To prevent that, if I wanted to use a formula

for the column, I would then need to delete the formula.

Again, very inefficient.

One very simple and easy way that I could get around this

was instead of saving a formula for a new column,

just use set each value.

This means that JMP didn't need to save the formula at all.

It eliminated that issue with the looping reference

and then also, again, reduced process time.

The final improvement that I made was by really working with my customer

in this case, and really figuring out what exactly they needed,

I was able to streamline things a lot.

Because initially, I was just giving them the kitchen sink.

Giving them distributions and histograms of every single parameter and output,

which they thought was interesting but was not really worth the effort

and worth the process time.

What they really just wanted was what is the % failure rate for these two outputs?

I was able to make delivering that a lot more efficient

by eliminating the need of opening up, say,

a distribution platform and trying to fit 10 million rows.

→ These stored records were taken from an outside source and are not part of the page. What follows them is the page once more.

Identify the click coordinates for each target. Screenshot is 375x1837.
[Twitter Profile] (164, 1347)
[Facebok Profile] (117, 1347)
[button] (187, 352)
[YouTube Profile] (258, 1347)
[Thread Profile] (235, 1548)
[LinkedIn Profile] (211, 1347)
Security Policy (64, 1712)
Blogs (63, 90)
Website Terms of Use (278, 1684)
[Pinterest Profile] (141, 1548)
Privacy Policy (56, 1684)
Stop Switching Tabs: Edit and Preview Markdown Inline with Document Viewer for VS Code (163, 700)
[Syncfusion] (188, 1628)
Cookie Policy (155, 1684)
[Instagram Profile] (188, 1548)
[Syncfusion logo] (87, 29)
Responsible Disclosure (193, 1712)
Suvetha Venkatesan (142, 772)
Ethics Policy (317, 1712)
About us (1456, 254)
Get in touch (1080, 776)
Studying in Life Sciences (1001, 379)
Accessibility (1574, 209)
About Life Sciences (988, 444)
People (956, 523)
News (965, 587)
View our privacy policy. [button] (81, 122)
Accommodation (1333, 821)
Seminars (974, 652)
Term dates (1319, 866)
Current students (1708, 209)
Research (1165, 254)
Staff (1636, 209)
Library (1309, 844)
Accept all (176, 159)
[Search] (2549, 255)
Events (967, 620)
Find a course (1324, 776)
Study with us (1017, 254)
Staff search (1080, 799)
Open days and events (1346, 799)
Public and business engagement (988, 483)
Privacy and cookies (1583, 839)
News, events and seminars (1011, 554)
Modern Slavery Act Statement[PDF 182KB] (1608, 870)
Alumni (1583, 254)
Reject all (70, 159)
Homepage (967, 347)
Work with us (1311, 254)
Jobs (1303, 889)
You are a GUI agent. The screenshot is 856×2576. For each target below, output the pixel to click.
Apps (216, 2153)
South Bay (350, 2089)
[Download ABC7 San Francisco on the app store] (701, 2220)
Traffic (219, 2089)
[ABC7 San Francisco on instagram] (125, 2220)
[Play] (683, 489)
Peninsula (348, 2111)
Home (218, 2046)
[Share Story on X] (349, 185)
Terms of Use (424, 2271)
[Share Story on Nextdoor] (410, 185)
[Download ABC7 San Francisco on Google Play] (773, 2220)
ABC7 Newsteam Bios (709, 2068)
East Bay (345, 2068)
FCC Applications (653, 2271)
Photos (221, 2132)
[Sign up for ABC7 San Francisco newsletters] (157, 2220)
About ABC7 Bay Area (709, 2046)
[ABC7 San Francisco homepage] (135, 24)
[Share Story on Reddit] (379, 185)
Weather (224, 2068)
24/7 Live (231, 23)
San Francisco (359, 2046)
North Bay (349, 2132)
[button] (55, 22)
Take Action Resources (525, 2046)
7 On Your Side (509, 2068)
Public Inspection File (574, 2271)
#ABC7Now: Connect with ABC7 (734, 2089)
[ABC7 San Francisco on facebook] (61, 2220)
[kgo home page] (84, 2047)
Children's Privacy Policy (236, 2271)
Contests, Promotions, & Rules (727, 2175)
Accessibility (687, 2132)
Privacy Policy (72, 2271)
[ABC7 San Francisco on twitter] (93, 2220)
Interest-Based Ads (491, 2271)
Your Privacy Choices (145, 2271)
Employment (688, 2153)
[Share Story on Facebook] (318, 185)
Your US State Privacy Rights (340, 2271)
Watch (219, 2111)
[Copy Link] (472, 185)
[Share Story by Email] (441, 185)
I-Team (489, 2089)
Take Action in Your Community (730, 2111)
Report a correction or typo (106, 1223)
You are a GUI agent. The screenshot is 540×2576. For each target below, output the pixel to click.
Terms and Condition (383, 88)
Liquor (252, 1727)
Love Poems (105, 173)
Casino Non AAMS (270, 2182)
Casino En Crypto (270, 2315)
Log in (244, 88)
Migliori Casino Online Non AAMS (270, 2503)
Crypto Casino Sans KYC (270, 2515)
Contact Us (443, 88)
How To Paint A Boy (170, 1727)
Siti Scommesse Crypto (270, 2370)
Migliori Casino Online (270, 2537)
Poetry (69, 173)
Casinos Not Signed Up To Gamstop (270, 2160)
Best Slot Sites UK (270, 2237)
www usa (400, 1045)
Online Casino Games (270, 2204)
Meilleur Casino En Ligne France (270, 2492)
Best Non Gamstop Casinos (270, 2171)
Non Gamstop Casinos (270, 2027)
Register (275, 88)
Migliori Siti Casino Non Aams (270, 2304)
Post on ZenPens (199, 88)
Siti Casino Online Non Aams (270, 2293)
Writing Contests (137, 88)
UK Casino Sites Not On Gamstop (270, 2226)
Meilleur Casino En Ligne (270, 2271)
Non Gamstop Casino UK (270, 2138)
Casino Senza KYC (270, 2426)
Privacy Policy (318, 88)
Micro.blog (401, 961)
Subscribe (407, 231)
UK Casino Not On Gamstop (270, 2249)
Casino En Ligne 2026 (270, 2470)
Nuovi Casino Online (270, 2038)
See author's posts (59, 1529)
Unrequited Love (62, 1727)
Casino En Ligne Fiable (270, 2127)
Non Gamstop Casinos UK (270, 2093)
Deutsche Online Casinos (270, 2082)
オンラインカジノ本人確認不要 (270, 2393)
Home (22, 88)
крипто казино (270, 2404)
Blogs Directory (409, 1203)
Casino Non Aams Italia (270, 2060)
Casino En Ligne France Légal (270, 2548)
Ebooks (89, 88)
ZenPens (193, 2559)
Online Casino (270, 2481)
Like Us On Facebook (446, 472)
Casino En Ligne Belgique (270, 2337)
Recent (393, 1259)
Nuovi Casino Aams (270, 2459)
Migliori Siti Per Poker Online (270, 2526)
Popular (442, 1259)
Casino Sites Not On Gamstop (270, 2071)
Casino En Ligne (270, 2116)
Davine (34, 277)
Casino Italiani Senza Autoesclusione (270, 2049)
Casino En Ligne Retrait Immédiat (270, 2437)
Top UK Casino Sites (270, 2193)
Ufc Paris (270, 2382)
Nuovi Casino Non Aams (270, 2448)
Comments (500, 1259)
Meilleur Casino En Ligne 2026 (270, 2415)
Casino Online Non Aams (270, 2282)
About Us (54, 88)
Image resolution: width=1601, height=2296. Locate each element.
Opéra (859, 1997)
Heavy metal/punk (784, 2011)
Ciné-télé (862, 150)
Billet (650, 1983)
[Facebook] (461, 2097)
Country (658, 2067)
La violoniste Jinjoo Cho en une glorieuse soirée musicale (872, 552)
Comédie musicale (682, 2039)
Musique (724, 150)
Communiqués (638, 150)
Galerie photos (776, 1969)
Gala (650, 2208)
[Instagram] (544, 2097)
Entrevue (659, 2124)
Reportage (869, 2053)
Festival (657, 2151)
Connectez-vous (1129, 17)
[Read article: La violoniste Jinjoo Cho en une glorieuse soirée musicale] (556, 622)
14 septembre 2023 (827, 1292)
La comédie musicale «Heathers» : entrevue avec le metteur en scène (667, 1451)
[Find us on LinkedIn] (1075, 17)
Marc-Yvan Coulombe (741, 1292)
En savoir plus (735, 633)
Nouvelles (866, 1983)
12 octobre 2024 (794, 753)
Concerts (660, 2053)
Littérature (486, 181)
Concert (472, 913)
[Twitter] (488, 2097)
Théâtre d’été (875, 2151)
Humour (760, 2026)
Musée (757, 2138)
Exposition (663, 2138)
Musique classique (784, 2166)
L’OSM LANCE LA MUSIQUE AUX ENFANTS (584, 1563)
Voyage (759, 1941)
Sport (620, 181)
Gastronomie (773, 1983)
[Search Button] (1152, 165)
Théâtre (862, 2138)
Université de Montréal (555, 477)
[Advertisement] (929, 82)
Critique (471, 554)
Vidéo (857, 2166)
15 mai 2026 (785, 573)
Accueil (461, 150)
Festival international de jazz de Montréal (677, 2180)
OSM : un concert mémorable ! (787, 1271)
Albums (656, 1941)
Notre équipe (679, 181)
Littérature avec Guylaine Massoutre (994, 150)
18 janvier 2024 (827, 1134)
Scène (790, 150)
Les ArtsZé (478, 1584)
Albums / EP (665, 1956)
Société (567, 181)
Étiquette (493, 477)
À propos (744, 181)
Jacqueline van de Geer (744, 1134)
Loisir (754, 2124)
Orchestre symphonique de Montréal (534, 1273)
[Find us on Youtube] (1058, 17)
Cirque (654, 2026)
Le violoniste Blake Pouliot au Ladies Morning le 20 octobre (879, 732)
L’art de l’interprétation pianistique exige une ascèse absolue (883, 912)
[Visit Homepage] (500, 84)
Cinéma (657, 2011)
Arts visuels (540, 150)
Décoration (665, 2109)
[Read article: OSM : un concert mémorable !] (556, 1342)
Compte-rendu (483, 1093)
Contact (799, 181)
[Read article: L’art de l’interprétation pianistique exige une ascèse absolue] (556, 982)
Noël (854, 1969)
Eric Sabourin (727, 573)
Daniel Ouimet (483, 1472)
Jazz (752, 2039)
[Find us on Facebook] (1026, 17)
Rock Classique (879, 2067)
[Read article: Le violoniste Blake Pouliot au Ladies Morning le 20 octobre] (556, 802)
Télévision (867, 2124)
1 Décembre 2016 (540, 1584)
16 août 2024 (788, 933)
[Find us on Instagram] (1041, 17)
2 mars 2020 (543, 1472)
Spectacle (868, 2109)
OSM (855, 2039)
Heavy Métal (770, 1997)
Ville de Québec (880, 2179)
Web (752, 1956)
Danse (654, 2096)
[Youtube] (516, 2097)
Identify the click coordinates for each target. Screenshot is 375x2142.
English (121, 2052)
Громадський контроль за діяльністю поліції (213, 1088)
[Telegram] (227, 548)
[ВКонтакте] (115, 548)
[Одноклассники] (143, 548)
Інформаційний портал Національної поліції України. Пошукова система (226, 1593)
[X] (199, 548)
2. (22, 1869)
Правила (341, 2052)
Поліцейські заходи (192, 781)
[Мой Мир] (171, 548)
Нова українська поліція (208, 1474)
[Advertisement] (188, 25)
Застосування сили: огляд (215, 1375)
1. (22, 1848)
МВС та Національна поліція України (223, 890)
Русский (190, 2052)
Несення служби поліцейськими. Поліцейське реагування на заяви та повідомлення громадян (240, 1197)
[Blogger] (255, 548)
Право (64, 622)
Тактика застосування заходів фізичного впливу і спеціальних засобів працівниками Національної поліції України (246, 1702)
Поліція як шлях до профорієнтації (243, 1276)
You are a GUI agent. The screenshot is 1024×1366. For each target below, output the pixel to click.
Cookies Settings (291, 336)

Instead, I just made sure that any sterility breach,

I just created a column where if a sterility breach occurred,

it was a one, if it didn't, it was a zero.

Then it was very easy to just calculate the column mean to give

the percentage of failure for any scenario and directly output that to a journal.

That way, the journal also wasn't having to be massive because it was saving

so much information from the data table because it was creating graphs from it.

Overall, initially in this project,

I was able to deliver it, but by using the platform outputs,

visible tables, and save formulas, it was taking at least three hours.

Often, I was letting it run overnight,

so I don't know the exact timing, but at least three hours.

By simplifying the output alone, so going directly to the journal instead

of saving from, say, the distribution platform and JMP,

I was able to get this down to an hour and 49 minutes.

Then just those two simple changes

of making sure that the data table was invisible

and saving values instead of saving, the formula got me down

to 52 minutes despite the volume of calculations

that were being needed to be made.

Overall, it can be very simple

and easy to simulate non-parametric data within JMP

using these data tables and using the fit, smooth curve function.

Then also, if you are simulating really big data sets in JMP,

if you are simplifying the output, if you're making sure

that JMP isn't rendering things it doesn't need to or calculating

and saving things it doesn't need to, it can actually be very efficient

in creating the simulations and giving you the outputs.

In this particular case, using those techniques,

I was able to reduce my simulation time over a three-fold.

That's all I have. Thanks for listening.